In a partnership project with the US Forest Service, Cadillac-Manistee Ranger District and the Michigan Department of Natural Resources Wildlife Division, volunteers planted more than one thousand native wildflower plugs in a restored oak-pine barrens site near 6 Mile Bridge in the Manistee National Forest.
“The oak-pine barrens is a semi-open fire-dependent savanna community, with a vegetative structure midway between a forest and a prairie,” said USFS District Wildlife Biologist, Scott Warsen.
“This natural community is one of the most imperiled in the state, and it provides habitat for a variety of rare species, including dusted skipper, grizzled skipper, monarch butterfly, numerous bumblebees, eastern box turtle, red-headed woodpecker and eastern massasauga rattlesnake.
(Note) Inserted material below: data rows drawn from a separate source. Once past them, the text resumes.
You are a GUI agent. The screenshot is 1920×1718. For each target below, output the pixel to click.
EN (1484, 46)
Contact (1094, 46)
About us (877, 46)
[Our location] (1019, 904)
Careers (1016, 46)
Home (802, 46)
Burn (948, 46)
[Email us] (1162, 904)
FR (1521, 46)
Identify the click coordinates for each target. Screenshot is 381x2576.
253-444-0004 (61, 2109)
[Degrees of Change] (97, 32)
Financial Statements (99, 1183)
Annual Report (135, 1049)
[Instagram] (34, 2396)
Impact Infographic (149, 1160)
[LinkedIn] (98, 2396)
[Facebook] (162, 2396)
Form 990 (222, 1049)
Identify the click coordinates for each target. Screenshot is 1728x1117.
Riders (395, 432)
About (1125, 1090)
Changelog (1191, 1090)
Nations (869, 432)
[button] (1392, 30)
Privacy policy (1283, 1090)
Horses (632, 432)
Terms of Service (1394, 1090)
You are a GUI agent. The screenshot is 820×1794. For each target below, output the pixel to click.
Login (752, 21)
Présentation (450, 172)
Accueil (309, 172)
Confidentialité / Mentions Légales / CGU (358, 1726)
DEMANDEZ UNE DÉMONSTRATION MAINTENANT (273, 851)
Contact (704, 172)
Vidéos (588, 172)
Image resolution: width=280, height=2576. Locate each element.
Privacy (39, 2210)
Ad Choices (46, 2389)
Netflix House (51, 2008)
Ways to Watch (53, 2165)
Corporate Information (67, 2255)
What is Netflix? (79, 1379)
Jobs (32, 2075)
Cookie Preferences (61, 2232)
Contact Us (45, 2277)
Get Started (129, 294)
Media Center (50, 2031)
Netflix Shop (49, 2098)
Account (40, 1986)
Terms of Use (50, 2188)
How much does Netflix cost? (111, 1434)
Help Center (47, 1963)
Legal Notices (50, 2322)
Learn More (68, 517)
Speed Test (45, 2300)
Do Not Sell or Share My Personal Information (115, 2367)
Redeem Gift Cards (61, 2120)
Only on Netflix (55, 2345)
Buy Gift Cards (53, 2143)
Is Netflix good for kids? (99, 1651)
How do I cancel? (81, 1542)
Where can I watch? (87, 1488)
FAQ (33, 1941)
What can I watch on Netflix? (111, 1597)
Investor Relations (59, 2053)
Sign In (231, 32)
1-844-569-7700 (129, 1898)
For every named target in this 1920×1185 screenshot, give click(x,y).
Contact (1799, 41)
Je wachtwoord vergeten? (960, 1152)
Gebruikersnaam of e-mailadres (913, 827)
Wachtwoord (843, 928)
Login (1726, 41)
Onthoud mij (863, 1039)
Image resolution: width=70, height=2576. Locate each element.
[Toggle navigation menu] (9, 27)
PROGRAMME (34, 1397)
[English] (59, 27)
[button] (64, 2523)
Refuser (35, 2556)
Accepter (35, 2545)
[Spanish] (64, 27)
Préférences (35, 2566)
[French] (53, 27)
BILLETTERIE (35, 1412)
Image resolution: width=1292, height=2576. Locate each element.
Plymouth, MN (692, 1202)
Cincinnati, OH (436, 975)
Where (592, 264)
It’s also home to game species such as wild turkey, white-tailed deer, and even the occasional black bear.”
On Saturday, participants planted butterflyweed, common milkweed, sand coreopsis, wild lupine, horsemint, wild bergamot, blazing star, and other species. Each plant was watered and treated with deer and rabbit repellent to aid in long-term survivability.
For this milestone project, we were also joined by a film crew from Outdoor Channel’s Wardens TV show! Volunteers and project partners will be featured on an episode of the show that will air in 2024.
Thank you, volunteers and project partners, for helping On the Ground reach its 200th project in the tenth year of the program! We are looking forward to the next decade of improving and enhancing Michigan’s public lands and wildlife.